CTT (OATT) – Considerations for units preferring a strict single X-ray method

About 80% of the constipated patients undergoing CTT measurement are women, about 20% men. In general, most patients considered for CTT have already tried some therapies like food changes, bulking agents or osmotic laxatives but with insufficient effect.

Assessment of colonic transit is indicated to see if the patient has a transit abnormality or not. If abnormal, the test should disclose the type of disturbance.

Points to be considered:

1. Select a single X-ray method that can distinguish between normal and delayed CTT in both men and women. This limit, defined as percentile 95 in healthy subjects, is near 2.5 days (55-60 hours) in men but around 3.9-4.0 days (approx. 95 hours) in women.

The Transit-Pellets principle with repeated, regular marker doses is the only single X-ray method to meet this requirement: Numerical CTT values are obtained over the full transit range. In addition, the method yields segmental transit value, thus giving a complete colonic transit profile.

2. After the CTT measurement, at follow up, discuss the results with the patient and show the transit profile obtained. Discuss the transit profile in relation to the patient’s symptoms.

3. A normal transit value is seen in most patients with IBS-C and is important to discuss with the patient. Show the normal OATT and the normal transit profile the patient has along the colon, despite his/her feeling of severe constipation. This will help the patient understand that abnormal sensitivity is a cause and help eliminate the patient’s fear of having a dangerous disease. According to the founder of the Gothenburg IBS school (Ringstrom et al., 2010) this is a key point in patient education for IBS-C and helps reducing symptoms.

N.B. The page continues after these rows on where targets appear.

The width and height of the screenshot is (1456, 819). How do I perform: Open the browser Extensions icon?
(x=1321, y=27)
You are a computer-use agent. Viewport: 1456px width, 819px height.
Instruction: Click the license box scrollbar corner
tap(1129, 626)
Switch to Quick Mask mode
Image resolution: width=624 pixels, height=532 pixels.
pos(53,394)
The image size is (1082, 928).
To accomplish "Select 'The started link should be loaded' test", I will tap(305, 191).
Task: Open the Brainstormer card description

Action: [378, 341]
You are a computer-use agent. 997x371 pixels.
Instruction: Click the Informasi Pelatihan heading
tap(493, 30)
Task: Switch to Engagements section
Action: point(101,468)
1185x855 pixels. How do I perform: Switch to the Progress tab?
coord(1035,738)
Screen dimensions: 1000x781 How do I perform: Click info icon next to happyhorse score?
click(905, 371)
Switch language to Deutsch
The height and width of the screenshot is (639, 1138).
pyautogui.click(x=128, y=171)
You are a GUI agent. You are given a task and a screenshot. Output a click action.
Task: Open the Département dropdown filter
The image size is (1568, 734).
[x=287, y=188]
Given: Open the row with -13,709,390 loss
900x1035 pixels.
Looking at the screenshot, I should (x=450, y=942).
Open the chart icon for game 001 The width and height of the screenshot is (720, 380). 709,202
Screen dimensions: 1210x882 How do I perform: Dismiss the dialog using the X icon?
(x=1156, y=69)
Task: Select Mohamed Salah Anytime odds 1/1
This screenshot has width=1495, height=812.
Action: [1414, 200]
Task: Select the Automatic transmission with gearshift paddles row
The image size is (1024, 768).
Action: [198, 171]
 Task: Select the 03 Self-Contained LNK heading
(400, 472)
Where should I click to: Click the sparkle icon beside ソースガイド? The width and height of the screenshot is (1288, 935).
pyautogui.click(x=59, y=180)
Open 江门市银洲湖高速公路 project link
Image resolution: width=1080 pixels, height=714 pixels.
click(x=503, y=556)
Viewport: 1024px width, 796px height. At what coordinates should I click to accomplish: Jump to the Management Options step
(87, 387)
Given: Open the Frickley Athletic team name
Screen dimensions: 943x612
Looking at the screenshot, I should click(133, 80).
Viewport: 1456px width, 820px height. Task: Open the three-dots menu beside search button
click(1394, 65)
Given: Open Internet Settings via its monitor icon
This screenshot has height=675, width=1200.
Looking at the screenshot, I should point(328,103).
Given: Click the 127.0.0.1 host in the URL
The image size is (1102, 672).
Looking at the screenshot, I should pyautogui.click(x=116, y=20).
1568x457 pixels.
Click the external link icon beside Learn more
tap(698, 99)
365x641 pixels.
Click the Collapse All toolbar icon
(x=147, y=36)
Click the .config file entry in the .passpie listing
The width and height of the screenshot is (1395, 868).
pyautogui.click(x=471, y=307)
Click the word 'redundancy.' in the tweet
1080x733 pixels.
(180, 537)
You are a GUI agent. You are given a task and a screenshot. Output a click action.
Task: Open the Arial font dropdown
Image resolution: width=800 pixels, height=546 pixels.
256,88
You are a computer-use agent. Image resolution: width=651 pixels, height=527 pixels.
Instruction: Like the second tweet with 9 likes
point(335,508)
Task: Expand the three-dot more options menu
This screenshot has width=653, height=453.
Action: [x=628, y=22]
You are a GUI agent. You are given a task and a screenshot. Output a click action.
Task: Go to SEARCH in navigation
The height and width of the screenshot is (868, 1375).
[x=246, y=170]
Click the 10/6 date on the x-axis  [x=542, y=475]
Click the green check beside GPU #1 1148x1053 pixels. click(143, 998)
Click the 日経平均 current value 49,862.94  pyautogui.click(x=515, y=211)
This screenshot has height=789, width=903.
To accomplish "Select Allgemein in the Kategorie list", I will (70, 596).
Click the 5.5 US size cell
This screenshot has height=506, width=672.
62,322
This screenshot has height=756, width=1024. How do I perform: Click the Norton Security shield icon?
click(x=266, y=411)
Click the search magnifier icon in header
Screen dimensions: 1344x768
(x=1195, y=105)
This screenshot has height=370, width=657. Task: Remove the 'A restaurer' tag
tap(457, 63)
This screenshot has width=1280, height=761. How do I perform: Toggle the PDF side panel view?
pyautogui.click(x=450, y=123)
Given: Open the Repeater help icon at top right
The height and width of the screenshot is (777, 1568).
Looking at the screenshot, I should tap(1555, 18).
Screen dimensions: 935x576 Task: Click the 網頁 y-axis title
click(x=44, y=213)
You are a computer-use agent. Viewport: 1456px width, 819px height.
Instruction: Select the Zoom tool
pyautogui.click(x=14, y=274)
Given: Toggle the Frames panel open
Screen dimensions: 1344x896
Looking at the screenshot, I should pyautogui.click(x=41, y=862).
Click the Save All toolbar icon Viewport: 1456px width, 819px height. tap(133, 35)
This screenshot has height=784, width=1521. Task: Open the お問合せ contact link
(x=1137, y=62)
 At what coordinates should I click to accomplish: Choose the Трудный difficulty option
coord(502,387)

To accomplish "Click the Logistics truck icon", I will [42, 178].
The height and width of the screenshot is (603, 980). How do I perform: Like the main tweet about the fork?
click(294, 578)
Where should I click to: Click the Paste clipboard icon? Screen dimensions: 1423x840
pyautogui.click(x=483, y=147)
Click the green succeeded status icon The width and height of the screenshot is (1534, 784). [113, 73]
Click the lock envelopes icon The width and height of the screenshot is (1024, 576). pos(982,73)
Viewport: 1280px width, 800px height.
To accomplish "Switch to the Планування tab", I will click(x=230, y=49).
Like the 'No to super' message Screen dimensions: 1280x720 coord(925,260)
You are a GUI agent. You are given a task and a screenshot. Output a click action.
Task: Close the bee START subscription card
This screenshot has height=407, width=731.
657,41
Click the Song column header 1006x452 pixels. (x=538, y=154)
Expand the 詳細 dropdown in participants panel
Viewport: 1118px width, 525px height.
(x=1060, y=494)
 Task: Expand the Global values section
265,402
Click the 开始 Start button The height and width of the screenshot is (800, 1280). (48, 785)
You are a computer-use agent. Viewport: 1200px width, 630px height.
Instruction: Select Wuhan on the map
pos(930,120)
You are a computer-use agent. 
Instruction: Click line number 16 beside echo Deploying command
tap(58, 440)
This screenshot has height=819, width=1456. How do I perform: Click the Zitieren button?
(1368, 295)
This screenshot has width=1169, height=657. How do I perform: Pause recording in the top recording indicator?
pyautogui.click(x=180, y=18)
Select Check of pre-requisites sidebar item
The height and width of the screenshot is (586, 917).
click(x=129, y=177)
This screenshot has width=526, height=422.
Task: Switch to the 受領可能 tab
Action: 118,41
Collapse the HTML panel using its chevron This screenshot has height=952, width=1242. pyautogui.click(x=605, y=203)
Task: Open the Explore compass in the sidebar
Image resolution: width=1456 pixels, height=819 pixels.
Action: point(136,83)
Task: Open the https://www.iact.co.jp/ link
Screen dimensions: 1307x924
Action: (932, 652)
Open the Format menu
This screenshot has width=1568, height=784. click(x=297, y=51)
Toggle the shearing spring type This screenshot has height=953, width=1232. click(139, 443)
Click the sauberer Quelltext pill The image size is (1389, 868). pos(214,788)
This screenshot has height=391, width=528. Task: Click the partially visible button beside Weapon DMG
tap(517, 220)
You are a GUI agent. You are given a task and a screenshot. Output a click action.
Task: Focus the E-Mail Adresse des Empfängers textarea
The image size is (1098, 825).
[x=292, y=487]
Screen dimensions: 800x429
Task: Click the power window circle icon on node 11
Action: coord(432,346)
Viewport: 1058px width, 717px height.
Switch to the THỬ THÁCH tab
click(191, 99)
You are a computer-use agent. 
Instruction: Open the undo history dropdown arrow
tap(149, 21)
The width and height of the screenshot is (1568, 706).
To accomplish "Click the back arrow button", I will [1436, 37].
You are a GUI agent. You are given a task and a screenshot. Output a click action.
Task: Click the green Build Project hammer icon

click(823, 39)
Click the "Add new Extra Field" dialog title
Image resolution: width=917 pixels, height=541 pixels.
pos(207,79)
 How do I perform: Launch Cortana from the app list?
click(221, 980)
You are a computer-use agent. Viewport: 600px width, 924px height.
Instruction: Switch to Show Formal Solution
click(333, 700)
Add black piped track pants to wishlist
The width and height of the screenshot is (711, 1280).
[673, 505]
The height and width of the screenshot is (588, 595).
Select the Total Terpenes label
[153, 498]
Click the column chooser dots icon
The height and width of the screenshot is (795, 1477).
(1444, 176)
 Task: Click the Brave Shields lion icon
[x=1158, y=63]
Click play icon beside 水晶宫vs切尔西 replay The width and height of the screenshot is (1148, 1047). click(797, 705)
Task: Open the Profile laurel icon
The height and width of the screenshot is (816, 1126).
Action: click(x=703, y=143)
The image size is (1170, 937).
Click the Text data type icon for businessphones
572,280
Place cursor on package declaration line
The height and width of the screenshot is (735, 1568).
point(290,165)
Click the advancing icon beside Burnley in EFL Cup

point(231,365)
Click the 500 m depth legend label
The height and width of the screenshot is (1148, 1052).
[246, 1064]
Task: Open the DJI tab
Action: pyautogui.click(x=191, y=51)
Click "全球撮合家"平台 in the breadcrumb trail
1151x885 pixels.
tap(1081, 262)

Note that this assessment requires a method that can measure gender specific normal values. For example, a transit time in the order of 3.0 – 3.6 days is a delay in male patients but completely normal in female patients.

4. In patients having a delayed recto-sigmoid transit time, consider the possibility of an outlet obstruction disorder. For further exploration of such disorders special investigation may be needed such as balloon expulsion test, ano-rectal manometry, etc.

5. A considerable part of the patients with constipation and slow transit have delay in left colon. If the patient has already tried the usual measures (see above), the transit value and transit profile obtained motivate attempts with recently developed laxatives.

6. Some patients with notoriously therapy refractory constipation have a delay also in the right colon with a caecum-ascendens transit time in the order of 2-3 days, thus, severe colonic inertia. In this group, usually refractory also to the newer laxatives, unconventional drugs may be tried before surgery is considered.

7. Colonic surgery, e.g., colectomy with ileo-rectal anastomosis, to treat drug refractory constipation, is a rare operation today, but still performed in very selected cases by some specialized colorectal surgeons. In general, this procedure is only considered in patients with a long transit time also in the right colon (see point 6).